Vaccine arrives in Atlanta area

Metro Atlanta on Wednesday saw the area’s first vaccinations to fight the COVID-19 pandemic. Doses were also on the way to area hospitals, with 16,575 doses expected to land Wednesday in the metro area. Yet as the vaccination effort began to pick up steam, the pandemic roared ahead, breaking state records for hospitalization. Sixteen Georgia hospitals were reporting their ICU’s full Wednesday evening, refusing to accept more ICU patients. Vaccines for the broader public will not be available for months. Gov. Brian Kemp and Dr. Kathleen Toomey, the state’s public health commissioner, . last week pleaded with Georgians to follow state guidance to wear masks, wash hands, limit gatherings and get a flu shot. Meanwhile, Emory University officials are urging people not to travel for the winter holidays. Gatherings ideally should be limited to within the household

Hospitals around the state see record numbers of patients with COVID-19

Metro Atlanta on Wednesday saw the area’s first vaccinations to fight the COVID-19 pandemic, as a pharmacist, a nurse, public health managers and a worker who greets coronavirus test patients all sat down for their shots before a bank of TV cameras in Gwinnett County.

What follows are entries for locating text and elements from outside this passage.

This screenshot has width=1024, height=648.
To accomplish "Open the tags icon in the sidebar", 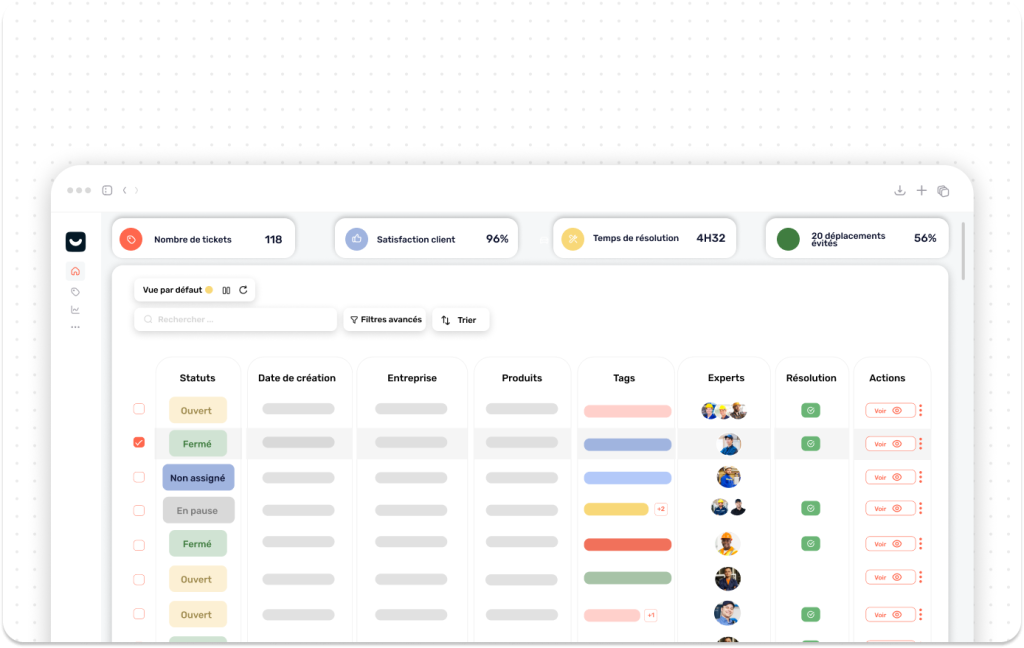I will point(75,292).
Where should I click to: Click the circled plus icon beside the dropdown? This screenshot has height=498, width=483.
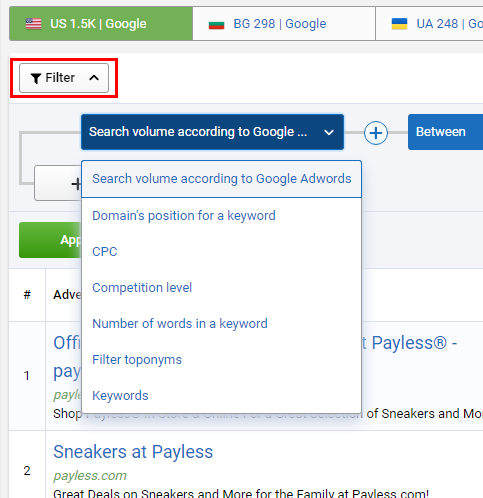click(376, 133)
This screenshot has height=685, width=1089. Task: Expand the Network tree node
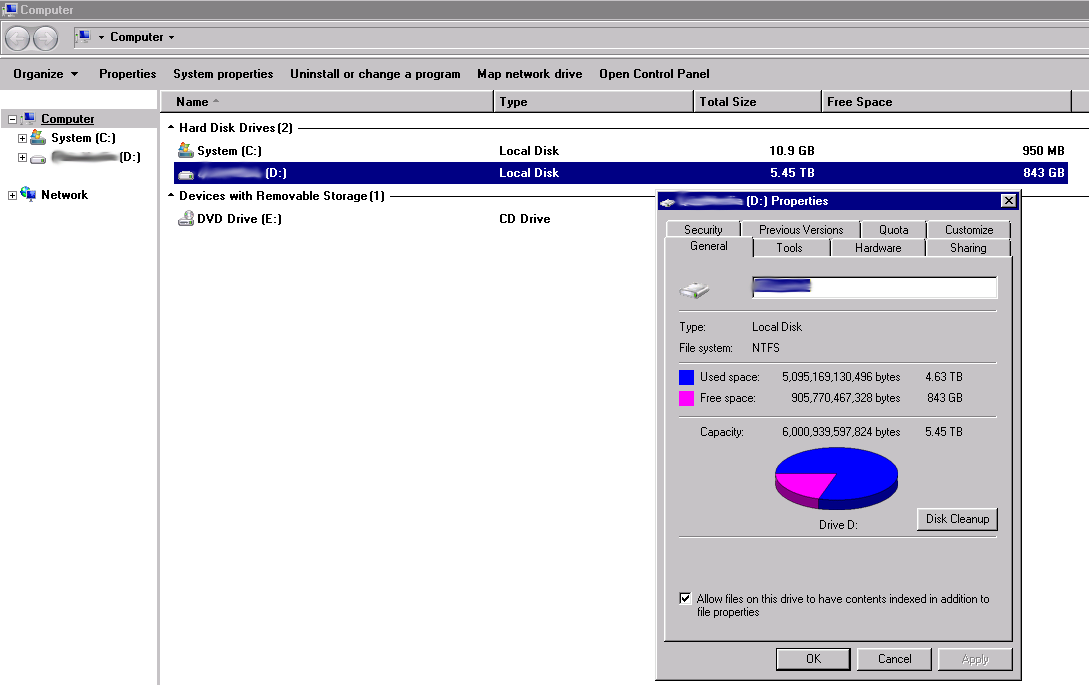coord(12,195)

Doses were also on the way to area hospitals, with 16,575 doses expected to land Wednesday in the metro area.

Yet as the vaccination effort began to pick up steam, the pandemic roared ahead, breaking state records for hospitalizations. The Georgia Department of Public Health (DPH) on Wednesday reported 3,221 people are currently hospitalized for COVID-19, a new single-day record. That surpasses Georgia’s peak of 3,200 in late July.

Sixteen Georgia hospitals were reporting their ICU’s so full Wednesday evening they were refusing to accept more ICU patients. Still more were turning away ambulances from their emergency rooms.

The Atlanta Journal-Constitution could not obtain detailed hospital data for Wednesday because of an outage in the state’s hospital web portal, which DPH said it was working to fix.

But one hospital system, University Hospital in Augusta, said it admitted 22 new COVID-19 patients overnight Tuesday to Wednesday, for a new peak of 110 hospitalized. The system’s previous record was 105, during the summer surge.

“This surge has required us to reopen two and possibly three negative air pressure cohort units in the Main Hospital,” the spokeswoman, Rebecca Sylvester, said in an email. “Still no new updates this morning on our timeline for receiving the vaccine.”

And Northeast Georgia Health System’s flagship hospital in Gainesville reported Wednesday treating 146 confirmed COVID-19 patients, up from 106 at the end of November. The hospital was down to only one available ICU bed, as was a sister hospital in Braselton.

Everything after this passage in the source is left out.